• [Your objective]
The entries below are to be reproduced in full, exactly as written.

• [Dataset extract]
------------------------------------

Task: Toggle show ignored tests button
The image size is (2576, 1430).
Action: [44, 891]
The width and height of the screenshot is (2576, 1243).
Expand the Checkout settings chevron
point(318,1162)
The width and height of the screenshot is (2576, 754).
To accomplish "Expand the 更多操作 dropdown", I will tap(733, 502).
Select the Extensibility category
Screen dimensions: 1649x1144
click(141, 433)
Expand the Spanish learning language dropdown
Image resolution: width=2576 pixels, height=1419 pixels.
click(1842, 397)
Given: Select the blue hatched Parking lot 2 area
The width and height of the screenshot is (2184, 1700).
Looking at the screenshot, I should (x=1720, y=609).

------------------------------------

• [Result for this exercise]
Task: Toggle show ignored tests button
The image size is (2576, 1430).
Action: [44, 891]
The width and height of the screenshot is (2576, 1243).
Expand the Checkout settings chevron
point(318,1162)
The width and height of the screenshot is (2576, 754).
To accomplish "Expand the 更多操作 dropdown", I will tap(733, 502).
Select the Extensibility category
Screen dimensions: 1649x1144
click(141, 433)
Expand the Spanish learning language dropdown
Image resolution: width=2576 pixels, height=1419 pixels.
click(1842, 397)
Given: Select the blue hatched Parking lot 2 area
The width and height of the screenshot is (2184, 1700).
Looking at the screenshot, I should (x=1720, y=609).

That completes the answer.